Today is Saturday, Oct. 18, the 291st day of 2014. There are 74 days left in the year.
Today's Highlight in History:
On Oct. 18, 1767, the Mason-Dixon line, the boundary between Pennsylvania and Maryland, was set as astronomer Charles Mason and surveyor Jeremiah Dixon completed their survey.
On this date:
In 1685, King Louis XIV signed the Edict of Fontainebleau, revoking the Edict of Nantes that had established legal toleration of France's Protestant population, the Huguenots.
In 1867, the United States took formal possession of Alaska from Russia.
In 1892, the first long-distance telephone line between New York and Chicago was officially opened (it could only handle one call at a time).
In 1922, the British Broadcasting Co., Ltd. (later the British Broadcasting Corp.) was founded.
In 1931, inventor Thomas Alva Edison died in West Orange, New Jersey, at age 84.
In 1944, Soviet troops invaded Czechoslovakia during World War II.
In 1954, Texas Instruments unveiled the Regency TR-1, the first commercially produced transistor radio.
In 1962, James D. Watson, Francis Crick and Maurice Wilkins were honored with the Nobel Prize for Medicine and Physiology for determining the double-helix molecular structure of DNA.
In 1969, the federal government banned artificial sweeteners known as cyclamates (SY'-kluh-maytz) because of evidence they caused cancer in laboratory rats.

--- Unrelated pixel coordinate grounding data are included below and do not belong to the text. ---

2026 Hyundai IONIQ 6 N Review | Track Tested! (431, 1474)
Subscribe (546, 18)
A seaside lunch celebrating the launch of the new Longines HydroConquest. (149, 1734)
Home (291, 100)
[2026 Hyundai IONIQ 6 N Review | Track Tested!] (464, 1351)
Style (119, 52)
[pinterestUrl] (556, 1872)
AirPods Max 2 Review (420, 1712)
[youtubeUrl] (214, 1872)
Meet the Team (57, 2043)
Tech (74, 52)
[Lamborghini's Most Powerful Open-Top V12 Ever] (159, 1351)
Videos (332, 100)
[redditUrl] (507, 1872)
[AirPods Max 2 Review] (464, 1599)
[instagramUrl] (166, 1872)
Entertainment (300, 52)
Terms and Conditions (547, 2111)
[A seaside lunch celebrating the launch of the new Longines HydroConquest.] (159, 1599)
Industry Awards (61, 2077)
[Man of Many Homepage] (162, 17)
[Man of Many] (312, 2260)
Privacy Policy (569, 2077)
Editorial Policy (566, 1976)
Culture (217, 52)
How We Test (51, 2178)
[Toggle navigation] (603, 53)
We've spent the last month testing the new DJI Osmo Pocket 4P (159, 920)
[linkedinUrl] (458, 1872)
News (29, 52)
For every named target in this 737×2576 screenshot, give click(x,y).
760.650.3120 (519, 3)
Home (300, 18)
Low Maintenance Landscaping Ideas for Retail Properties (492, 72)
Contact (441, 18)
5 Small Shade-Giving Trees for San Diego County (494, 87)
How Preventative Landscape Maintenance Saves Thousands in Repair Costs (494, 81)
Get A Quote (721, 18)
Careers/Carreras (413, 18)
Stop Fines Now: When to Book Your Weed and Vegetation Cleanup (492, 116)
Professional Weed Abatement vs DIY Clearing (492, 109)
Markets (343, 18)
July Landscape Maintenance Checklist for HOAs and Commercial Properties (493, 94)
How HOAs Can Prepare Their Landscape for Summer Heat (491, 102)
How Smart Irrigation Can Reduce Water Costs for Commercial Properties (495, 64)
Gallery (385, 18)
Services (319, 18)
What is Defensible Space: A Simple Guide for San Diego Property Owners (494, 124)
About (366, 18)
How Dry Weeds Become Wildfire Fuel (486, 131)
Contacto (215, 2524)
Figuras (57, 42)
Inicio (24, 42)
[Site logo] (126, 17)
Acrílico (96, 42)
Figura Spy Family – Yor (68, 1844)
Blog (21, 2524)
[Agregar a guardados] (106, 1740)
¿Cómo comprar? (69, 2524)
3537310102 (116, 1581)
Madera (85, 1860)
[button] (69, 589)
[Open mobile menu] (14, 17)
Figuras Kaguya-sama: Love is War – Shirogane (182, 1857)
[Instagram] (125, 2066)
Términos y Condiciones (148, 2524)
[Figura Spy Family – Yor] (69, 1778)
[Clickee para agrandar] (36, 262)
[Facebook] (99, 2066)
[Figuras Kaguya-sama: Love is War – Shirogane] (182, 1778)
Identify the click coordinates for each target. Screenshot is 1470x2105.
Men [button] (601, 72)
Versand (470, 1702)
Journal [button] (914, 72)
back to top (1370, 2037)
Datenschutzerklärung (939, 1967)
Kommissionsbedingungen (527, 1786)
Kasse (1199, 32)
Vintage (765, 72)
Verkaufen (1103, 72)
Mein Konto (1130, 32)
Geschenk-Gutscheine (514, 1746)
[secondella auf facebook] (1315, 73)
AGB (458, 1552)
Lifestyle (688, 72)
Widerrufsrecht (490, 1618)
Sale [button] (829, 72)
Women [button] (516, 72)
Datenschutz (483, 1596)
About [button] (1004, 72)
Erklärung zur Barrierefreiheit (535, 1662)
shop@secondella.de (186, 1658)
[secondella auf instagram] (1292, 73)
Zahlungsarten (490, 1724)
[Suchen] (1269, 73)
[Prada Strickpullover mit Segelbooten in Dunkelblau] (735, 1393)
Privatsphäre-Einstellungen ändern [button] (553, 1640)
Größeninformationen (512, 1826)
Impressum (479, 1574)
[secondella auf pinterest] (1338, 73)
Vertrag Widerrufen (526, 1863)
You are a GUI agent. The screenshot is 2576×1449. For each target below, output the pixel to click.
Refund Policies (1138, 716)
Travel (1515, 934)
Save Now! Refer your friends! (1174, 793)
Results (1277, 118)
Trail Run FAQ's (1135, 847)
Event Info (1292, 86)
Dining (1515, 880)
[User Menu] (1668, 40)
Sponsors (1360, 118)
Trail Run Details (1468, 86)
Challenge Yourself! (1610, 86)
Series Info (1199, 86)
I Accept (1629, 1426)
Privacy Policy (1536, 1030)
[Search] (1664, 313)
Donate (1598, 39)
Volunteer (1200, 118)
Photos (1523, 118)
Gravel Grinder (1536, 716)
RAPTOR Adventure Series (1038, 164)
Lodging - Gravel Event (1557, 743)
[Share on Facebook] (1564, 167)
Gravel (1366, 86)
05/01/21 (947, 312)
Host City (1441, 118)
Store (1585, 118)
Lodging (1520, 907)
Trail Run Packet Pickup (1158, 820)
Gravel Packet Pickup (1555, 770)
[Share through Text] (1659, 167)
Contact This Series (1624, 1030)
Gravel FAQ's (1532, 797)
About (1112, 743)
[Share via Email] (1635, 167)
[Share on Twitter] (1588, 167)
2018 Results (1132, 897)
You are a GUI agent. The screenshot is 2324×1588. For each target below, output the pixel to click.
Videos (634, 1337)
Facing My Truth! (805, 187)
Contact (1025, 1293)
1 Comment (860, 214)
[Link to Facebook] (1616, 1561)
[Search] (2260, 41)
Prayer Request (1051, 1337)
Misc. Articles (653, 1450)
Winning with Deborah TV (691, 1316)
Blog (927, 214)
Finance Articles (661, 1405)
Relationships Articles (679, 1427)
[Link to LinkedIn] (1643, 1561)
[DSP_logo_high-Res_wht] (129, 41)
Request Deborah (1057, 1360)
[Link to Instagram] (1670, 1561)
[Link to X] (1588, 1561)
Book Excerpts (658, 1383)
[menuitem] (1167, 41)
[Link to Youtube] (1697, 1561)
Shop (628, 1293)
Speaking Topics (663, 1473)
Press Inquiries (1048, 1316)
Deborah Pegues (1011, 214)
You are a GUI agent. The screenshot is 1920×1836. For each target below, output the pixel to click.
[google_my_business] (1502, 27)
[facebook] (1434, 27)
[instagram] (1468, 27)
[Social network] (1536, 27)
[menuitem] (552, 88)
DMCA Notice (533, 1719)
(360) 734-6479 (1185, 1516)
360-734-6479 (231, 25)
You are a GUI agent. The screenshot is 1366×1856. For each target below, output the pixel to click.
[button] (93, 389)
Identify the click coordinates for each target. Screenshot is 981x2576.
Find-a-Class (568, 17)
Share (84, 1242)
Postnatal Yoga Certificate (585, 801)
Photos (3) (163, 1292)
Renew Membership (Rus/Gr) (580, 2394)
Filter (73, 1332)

In 1972, Congress passed the Clean Water Act, overriding President Richard Nixon's veto.
In 1977, West German commandos stormed a hijacked Lufthansa jetliner on the ground in Mogadishu, Somalia, freeing all 86 hostages and killing three of the four hijackers.
In 1984, actor Jon-Erik Hexum, 26, was taken off life support six days after shooting himself in the head with a pistol loaded with a blank cartridge on the set of his TV show "Cover Up."
Thought for Today: "The strongest are those who renounce their own times and become a living part of those yet to come. The strongest, and the rarest." -- Milovan Djilas (1911-1995), Yugoslav author and politician.
Ten years ago: President George W. Bush and Democratic rival John Kerry traded biting accusations over the war in Iraq, with Bush saying his Democratic challenger stood for "protest and defeatism" while Kerry accused the president of "arrogant boasting." An Anglican church commission urged the U.S. Episcopal Church not to elect any more gay bishops and called on conservative African bishops to stop meddling in the affairs of other dioceses.
Five years ago: A suicide bomber struck a meeting between Revolutionary Guard commanders and Shiite and Sunni tribal leaders in the Iranian border town of Pishin, killing 42 people, including 15 Guard members. Jessica Watson, a 16-year-old Australian, steered her bright pink yacht out of Sydney Harbor to start her bid to become the youngest person to sail solo and unassisted around the world. (She succeeded, returning to Sydney Harbor in May 2010.)
One year ago: People in the San Francisco Bay area faced a frustrating Friday commute as workers for the region's largest transit system walked off the job for the second time in four months. President Barack Obama nominated the Pentagon's former top lawyer, Jeh (jay) C. Johnson, to be the next Secretary of Homeland Security. In a stunning about-face, Saudi Arabia rejected a coveted seat on the U.N. Security Council, denouncing the body for failing to resolve world conflicts such as Syria's civil war. The St. Louis Cardinals advanced to their second World Series in three seasons by roughing up the Los Angeles Dodgers 9-0 in Game 6 of the NL championship series. Former House Speaker Tom Foley, 84, died in Washington, D.C. Former NFL coach Bum Phillips, 90, died in Goliad, Texas.